説明

TCPセッション管理方法及びTCPプロキシ装置

【課題】複数のセッション間でウィンドウ用メモリを共通化した場合であっても、共通メモリ領域におけるバッファあふれの発生を防止でき、かつ、メモリ利用効率の向上を図ることができるTCPセッション管理方法を提供する。
【解決手段】各セッションのウィンドウ用として複数のセッションに対して共通にコンテンツ単位で設定されるメモリ領域である共通バッファ31と、各セッションごとにそのセッションのACK番号とウィンドウサイズとを管理するウィンドウ管理テーブル32とを用いる。ウィンドウ管理テーブル32を参照して、共通バッファ31内に存在する複数のセッションにおける最大となるACK番号と最小となるACK番号との差に基づいて残メモリ量を算出し、しきい値を下回るときに、ACK番号が最小であるセッションを切断する。

【発明の詳細な説明】
【技術分野】
【0001】
本発明は、1対多ライブ型のデータ配信サービスに適したセッション管理方法と、そのようなセッション管理方法によってセッションを管理するプロキシ装置と、に関する。

===

▸ 課題の指示
TCPセッション管理方法の文章から、「TCPセッション管理方法及びTCPプロキシ装置」から「であるセッションを切断する。」までのすべてを一字一句違えずに書き写してください。 以下の項目は参照しなくてかまいません。

▸ データファイルの一部
===

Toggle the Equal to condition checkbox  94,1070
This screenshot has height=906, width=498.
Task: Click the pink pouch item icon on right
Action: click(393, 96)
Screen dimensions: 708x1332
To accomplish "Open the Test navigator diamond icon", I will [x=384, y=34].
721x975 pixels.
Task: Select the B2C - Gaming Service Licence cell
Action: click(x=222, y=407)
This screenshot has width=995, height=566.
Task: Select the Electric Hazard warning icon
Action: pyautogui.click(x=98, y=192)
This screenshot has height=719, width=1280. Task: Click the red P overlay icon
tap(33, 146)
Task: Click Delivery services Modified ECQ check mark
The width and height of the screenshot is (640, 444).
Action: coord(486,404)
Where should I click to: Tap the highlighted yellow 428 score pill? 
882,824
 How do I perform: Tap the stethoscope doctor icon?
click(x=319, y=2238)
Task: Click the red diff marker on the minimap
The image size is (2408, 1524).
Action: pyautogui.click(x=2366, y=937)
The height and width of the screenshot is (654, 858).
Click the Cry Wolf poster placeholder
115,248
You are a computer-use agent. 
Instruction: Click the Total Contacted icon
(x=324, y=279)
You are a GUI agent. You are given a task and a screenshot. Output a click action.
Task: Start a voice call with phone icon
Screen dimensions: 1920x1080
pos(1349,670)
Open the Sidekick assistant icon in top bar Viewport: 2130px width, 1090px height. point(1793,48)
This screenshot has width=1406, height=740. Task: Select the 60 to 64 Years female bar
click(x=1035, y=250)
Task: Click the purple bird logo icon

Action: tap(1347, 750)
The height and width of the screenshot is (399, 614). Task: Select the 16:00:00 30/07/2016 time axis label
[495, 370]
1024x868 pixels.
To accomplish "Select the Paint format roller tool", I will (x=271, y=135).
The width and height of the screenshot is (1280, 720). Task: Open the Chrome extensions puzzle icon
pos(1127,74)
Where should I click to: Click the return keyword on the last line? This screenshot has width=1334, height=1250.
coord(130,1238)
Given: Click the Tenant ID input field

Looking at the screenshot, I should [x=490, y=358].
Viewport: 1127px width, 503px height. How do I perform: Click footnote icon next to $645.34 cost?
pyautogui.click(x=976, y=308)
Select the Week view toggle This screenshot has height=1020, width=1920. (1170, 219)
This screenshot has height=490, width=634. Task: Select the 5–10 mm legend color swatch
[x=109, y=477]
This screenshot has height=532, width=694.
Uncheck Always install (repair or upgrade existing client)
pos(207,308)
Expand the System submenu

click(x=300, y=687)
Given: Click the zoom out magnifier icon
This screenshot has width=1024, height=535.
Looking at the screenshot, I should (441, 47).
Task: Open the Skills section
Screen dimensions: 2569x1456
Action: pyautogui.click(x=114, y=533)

===

▸ 課題への解答
TCPセッション管理方法及びTCPプロキシ装置

【課題】複数のセッション間でウィンドウ用メモリを共通化した場合であっても、共通メモリ領域におけるバッファあふれの発生を防止でき、かつ、メモリ利用効率の向上を図ることができるTCPセッション管理方法を提供する。
【解決手段】各セッションのウィンドウ用として複数のセッションに対して共通にコンテンツ単位で設定されるメモリ領域である共通バッファ31と、各セッションごとにそのセッションのACK番号とウィンドウサイズとを管理するウィンドウ管理テーブル32とを用いる。ウィンドウ管理テーブル32を参照して、共通バッファ31内に存在する複数のセッションにおける最大となるACK番号と最小となるACK番号との差に基づいて残メモリ量を算出し、しきい値を下回るときに、ACK番号が最小であるセッションを切断する。